Venda de gasolina cresce 10,8% no 1º semestre, diz ANP

Foto: Hugo Barreto/Metrópoles

As vendas de gasolina no Brasil pelas distribuidoras totalizaram 19,7 bilhões de litros no primeiro semestre deste ano, representando uma alta de 10,8% em relação ao mesmo período de 2021, segundo dados divulgados nesta quarta-feira (20) pela ANP (Agência Nacional de Petróleo, Gás Natural e Biocombustíveis).

Já as vendas de etanol hidratado recuaram 13,9% no semestre, em relação a janeiro a junho de 2021, totalizando 7,9 bilhões de litros no mercado interno. O diesel, considerando-se a soma do S10 e do S500, registrou alta de 2,74% nas vendas, com 30,5 bilhões de litros.

Considerando todos os combustíveis, as vendas de distribuidoras somaram 59 bilhões de litros no Brasil durante o primeiro semestre, o que representou um aumento de 1,77% na comparação com o mesmo período do ano passado.

O aquecimento do consumo coincide com a sequência de aumentos no preço dos combustíveis. O último reajuste dos preços da gasolina feito pela Petrobras foi realizado em 18 de junho, com aumento de 5,18%.

Mas, nesta quarta-feira (20), o preço da gasolina foi reduzido em R$ 0,20 nas refinarias às distribuidoras. O valor do litro passou de R$ 4,06 para R$ 3,86, uma queda de 4,9%. Foi a primeira redução feita pela Petrobras desde dezembro do ano passado. Com isso, o valor retoma o patamar médio de preços das refinarias que era praticado em maio e junho.

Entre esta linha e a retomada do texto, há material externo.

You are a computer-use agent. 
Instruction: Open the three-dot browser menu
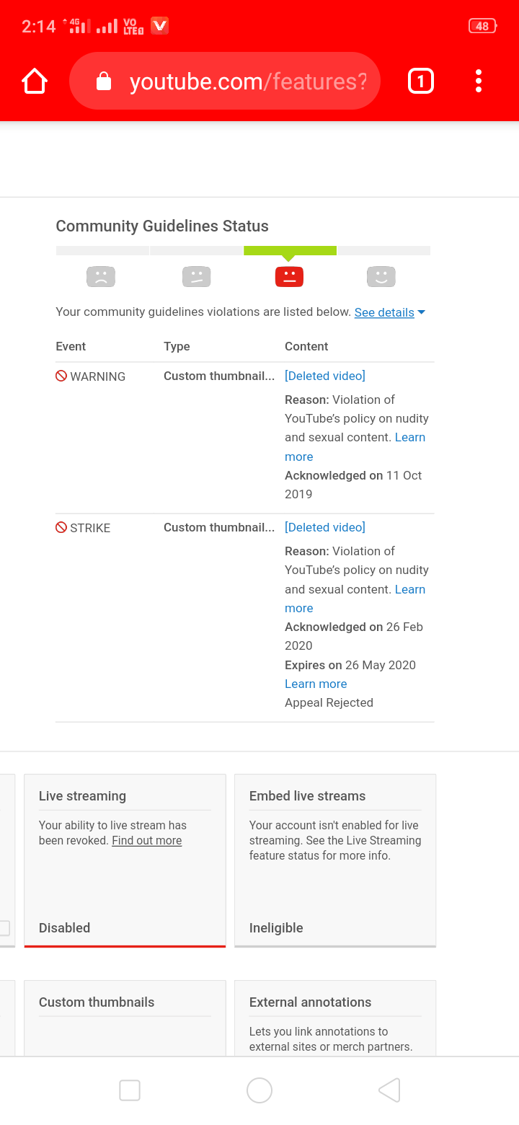[x=478, y=81]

Considerando a mistura obrigatória de 73% de gasolina A e 27% de etanol anidro para a composição da gasolina comercializada nos postos, a parcela da Petrobras no preço ao consumidor passará de R$ 2,96, em média, para R$ 2,81 a cada litro vendido na bomba.

Para o consumidor, a queda no preço não é imediata nos postos de combustíveis. Na última semana, o valor médio cobrado pelo litro da gasolina era de R$ 6,07, de acordo com a ANP (Agência Nacional do Petróleo, Gás e Biocombustíveis), o que corresponde a uma queda de R$ 1,32 (-17,9%) no intervalo de um mês.

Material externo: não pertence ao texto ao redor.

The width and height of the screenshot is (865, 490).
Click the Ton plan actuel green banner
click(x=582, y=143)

Nos últimos dois anos, o valor médio da gasolina nos postos de combustíveis chegou a variar 45%. O aumento foi resultado da política de paridade internacional da Petrobras e dos impactos que a pandemia e a guerra na Ucrânia trouxeram ao mercado de commodities.

A inflação e os preços dos combustíveis pressionaram o governo federal em ano eleitoral. Na tentativa de abaixar os preços, algumas medidas foram adotadas. Além de zerar os impostos federais, o ICMS (tributo estadual) passou a ser limitado a 18%. Lei sancionada no dia 23 de junho fixou um teto para a cobrança do imposto sobre combustíveis, energia elétrica, telecomunicações e transporte urbano. Antes, cada ente federativo tinha autonomia para determinar a taxa sobre o combustível.